» **Texte fourni**:

────────

Après une période électorale intense, Elise Naccarato, responsable de la campagne climat d’Oxfam France, et Audrey Morice, chargée de mobilisation citoyenne à Oxfam France, se montrent plus motivées que jamais. Elles expliquent comment les citoyens peuvent s’engager pour le climat et attendent avec impatience que l’État respecte l’Accord de Paris.
L’Affaire du Siècle : un tournant
En 2018, quatre ONG (Notre Affaire à tous, la Fondation pour la Nature et l’Homme, Greenpeace France et Oxfam France) lancent l’Affaire du Siècle. Pour la première fois, l’État est poursuivi en justice pour son inaction face au changement climatique. Avec plus de deux millions de signatures, la pétition de soutien devient la plus grande mobilisation en ligne de l’histoire de France. L’objectif de l’Affaire du Siècle est de faire reconnaître par la justice l’obligation pour l’État de prendre des mesures pour limiter le réchauffement planétaire à 1,5 °C, conformément à l’Accord de Paris. Trois ans plus tard, les juges reconnaissent la responsabilité et la carence de l’État en matière de protection du climat. Il s’agit là d’une décision historique, car c’est la première fois que l’État français est condamné pour son inaction climatique. Cette décision a inspiré et mobilisé d’autres pays à utiliser la justice pour faire valoir leurs droits dans la lutte contre le changement climatique. Cependant, la procédure est longue et complexe. La date limite pour respecter l’Accord de Paris était initialement fixée en 2021, mais elle a été reportée au 31 décembre 2022. Elise considère cette situation comme anachronique face à l’urgence climatique et estime que le gouvernement a montré dès le début son mépris envers ses propres lois et engagements.
Agir sans tarder
Le dernier rapport du GIEC est catégorique : nous devons agir rapidement pour atténuer et nous adapter aux changements climatiques. Il présente une liste de solutions pour réduire les émissions de gaz à effet de serre, mais certaines de ces solutions présentées par le gouvernement comme miraculeuses sont souvent mal adaptées et négligent les répercussions sociales qui touchent les plus vulnérables. Par exemple, le rapport met en évidence la nécessité de changer nos méthodes de production agricole, notamment pour les exploitations gourmandes en eau, comme celles qui élèvent du bétail. Cependant, certaines fausses solutions, telles que la création de mégabassins par des coopératives agricoles, reçoivent des financements de l’État, bien qu’ils privatisent l’eau et les espaces et profitent principalement aux agriculteurs pratiquant l’agriculture intensive, au détriment des petits exploitants.

────────

» **Jeu de données**:

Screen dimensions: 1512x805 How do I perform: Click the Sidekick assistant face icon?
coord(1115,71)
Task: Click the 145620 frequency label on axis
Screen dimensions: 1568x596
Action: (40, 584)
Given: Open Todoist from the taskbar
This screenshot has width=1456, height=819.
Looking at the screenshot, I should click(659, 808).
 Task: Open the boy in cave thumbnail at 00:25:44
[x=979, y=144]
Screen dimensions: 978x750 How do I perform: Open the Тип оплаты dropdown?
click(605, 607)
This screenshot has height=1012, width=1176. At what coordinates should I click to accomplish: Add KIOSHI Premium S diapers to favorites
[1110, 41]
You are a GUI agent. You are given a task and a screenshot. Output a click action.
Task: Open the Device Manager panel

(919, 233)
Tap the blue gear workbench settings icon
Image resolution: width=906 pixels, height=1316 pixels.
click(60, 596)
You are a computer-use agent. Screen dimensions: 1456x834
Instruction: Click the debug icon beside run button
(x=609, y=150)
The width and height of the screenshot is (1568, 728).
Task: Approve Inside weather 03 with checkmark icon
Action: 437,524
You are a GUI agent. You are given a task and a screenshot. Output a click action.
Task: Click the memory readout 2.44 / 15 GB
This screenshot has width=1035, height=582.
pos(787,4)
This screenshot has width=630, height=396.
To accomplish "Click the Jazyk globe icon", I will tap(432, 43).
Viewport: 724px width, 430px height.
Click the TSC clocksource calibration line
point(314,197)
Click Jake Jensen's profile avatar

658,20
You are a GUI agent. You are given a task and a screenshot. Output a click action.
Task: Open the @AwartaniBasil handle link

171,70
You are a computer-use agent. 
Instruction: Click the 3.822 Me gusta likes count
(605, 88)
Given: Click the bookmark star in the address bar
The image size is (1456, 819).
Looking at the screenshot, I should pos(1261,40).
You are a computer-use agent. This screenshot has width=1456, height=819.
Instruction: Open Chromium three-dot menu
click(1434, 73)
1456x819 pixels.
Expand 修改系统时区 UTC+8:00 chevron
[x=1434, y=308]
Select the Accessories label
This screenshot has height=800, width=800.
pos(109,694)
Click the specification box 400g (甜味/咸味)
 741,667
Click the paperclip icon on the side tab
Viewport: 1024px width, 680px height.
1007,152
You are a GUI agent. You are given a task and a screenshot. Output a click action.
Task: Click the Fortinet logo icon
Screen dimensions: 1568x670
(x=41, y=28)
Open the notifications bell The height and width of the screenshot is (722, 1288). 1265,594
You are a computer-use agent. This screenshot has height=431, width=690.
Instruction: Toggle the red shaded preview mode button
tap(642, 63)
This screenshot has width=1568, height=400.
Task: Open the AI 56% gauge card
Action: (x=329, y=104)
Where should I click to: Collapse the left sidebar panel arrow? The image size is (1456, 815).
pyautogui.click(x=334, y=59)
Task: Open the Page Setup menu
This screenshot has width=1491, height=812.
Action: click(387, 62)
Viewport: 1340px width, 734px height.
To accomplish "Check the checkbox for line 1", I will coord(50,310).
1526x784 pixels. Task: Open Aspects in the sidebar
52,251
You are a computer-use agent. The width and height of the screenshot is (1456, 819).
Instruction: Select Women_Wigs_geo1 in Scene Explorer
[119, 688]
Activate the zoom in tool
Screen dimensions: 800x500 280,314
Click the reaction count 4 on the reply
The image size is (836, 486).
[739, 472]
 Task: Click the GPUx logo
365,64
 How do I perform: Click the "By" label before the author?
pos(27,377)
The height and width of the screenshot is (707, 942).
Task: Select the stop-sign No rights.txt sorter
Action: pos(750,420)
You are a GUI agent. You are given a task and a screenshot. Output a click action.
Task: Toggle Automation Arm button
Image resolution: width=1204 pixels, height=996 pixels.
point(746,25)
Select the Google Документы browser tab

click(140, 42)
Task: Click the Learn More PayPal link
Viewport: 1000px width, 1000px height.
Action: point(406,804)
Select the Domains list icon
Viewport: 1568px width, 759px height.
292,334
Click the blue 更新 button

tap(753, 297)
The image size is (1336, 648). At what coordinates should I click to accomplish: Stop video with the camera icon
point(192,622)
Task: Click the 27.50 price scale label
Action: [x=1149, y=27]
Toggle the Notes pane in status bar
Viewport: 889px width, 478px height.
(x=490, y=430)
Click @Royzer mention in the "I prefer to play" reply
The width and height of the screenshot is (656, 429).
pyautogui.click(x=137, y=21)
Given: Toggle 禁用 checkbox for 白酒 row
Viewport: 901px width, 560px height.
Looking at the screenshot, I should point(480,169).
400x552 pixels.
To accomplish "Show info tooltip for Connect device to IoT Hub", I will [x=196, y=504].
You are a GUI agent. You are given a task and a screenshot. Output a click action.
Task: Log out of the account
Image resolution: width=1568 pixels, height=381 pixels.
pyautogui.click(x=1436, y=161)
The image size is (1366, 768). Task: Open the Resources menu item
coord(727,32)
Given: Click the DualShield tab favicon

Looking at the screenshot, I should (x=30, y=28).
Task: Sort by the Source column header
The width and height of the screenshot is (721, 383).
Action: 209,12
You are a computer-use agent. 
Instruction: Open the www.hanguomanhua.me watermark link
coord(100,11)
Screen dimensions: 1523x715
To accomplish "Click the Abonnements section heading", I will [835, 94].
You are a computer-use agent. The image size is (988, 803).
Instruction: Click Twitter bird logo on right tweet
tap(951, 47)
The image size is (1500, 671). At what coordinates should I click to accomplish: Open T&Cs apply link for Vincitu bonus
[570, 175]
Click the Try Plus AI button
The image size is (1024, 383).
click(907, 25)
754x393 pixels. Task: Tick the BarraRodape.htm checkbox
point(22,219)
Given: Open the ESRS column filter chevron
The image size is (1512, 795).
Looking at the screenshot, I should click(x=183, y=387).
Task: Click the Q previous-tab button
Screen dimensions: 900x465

────────

» **Travail demandé**: Prolongez le texte sur l'engagement d'Oxfam France pour le climat en reprenant après sa dernière phrase.

» **Résultat de l'exercice**:
Les scientifiques produisent de nombreux rapports pour sensibiliser les décideurs politiques. Chez Oxfam, le plaidoyer est un levier d’action fort pour “porter la voix de la société civile”. Il peut être institutionnel, en produisant des rapports avec des experts internationaux, ou citoyen, avec des bénévoles interpellant les parlementaires. Par exemple, en mars 2021, suite à une discussion avec les parlementaires, les députés ont voté une loi obligeant les banques à publier les montants de leurs profits et des impôts payés dans chaque pays où elles exercent des activités, afin de détecter d’éventuelles évasions fiscales.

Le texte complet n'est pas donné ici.